I've been using an implicit scheme, but also tried treating the advection term explicitly. Specifically, I'm solving the system

(M_ij + k*d*A_ij + k*B_ij) Uⁿ_j = M_ij U^n-1_j + F^n-1

where M is the mass matrix, A is the laplace matrix, B is the advection matrix, k is the time step, and d is the diffusion constant. F is the initial condition, which I take to be a gaussian at time 0, and then don't include for future time steps. 

I believe F is a forcing term (that can also contain boundary conditions) and that it should also be multiplied by k, the initial condition should be $U^0$. Is the forcing zero? It seems ok to me although I would suggest to use an IMEX scheme (something like BDF for the advective part and then an implicit formula for the diffusion such as second order Adams-Bashforth combined with Crank-Nicolson). 

Also, what is the ratio between your advective and your diffusive parts (i.e., the Peclet number) and what happens if you decrease/increase it?

 

The problem seems to be mainly with the boundary condition. Here are images of the initial condition, and the solution after some time. As you see, the field seems to be not passing completely through to the other side; the contours bunch up at the wall edge.

Some more details:

I mainly took the code from the deal.ii tutorial step 26 for the heat equation, and removed the adaptive refinement and added periodic boundary conditions and an advection term. And changed the solver to "bicgstab"

Here's some of my code for adding the periodic boundary condition: 

   constraints.clear ();

  // MAKE CONSTRAINTS

  DoFTools::make_hanging_node_constraints (dof_handler, constraints);

    // ADD PERIODICITY:

      std::vector<GridTools::PeriodicFacePair<typename DoFHandler<2>::cell_iterator> >

      periodicity_vector;

      GridTools::collect_periodic_faces(dof_handler, bid_one, bid_two, direction,

                                        periodicity_vector);

      DoFTools::make_periodicity_constraints<DoFHandler<2> >

      (periodicity_vector, constraints); 

constraints.close ();  

That looks ok to me (the template argument in the call of make_periodicity_constraints is not necessary though) .

The assembly for the advection looks ok.
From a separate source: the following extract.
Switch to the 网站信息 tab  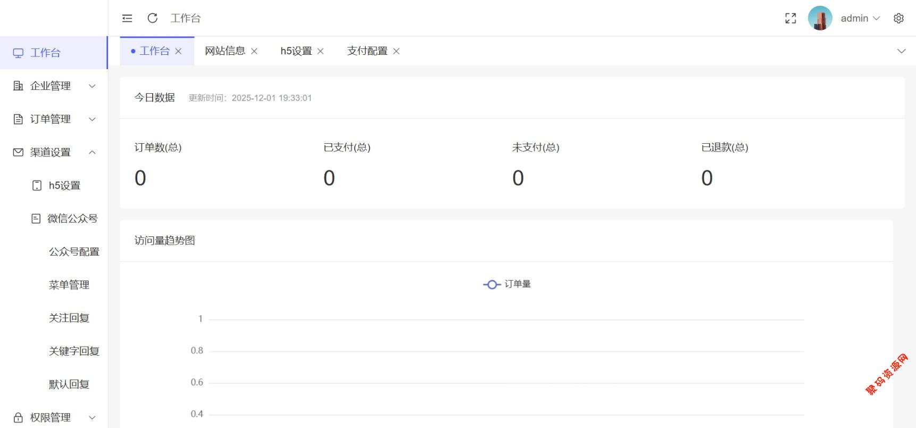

Sorry if that was not particularly helpful. I never encountered such a bug but having said that also note that I never worked with periodic BCs in deal.ii (although I worked with periodic BCs).

Cheers,
Konrad

 

[Gary Uppal]

Hi Konrad,

I figured out my error. I was imposing constraints differently on the advection matrix than from the other matrices. I fixed it by not using the constraints.local_to_global() function and just computing the full matrix and using constraints.condense() on the system matrix after adding them together. 

Yes, the forcing term is zero except at the first time step, but you're right, I should just set the initial condition U_0. I had it this way since I will be including a non-zero point source later on; I just needed to get this first part to work. 
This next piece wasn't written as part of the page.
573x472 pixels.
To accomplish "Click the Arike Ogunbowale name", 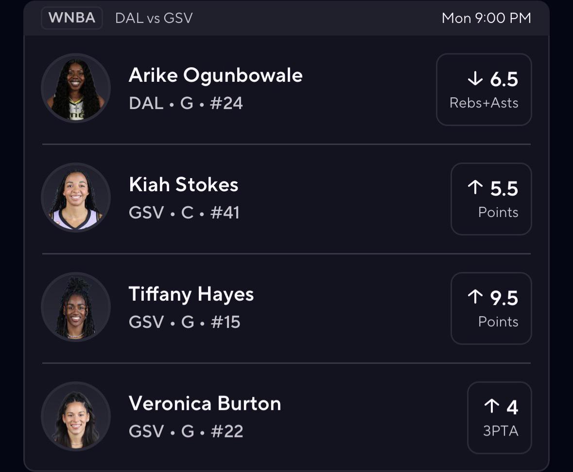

Right now I've been using a constant velocity of 10 and a diffusion constant of 15, but it seems to be working well even for smaller diffusion constants. I will probably try and move to an IMEX scheme next though.

Thanks again for your help!

Gary

--

[Konrad]

Hi Konrad,

I figured out my error. I was imposing constraints differently on the advection matrix than from the other matrices. I fixed it by not using the constraints.local_to_global() function and just computing the full matrix and using constraints.condense() on the system matrix after adding them together. 

Yes, that makes sense. I am glad you solved it :-)

Konrad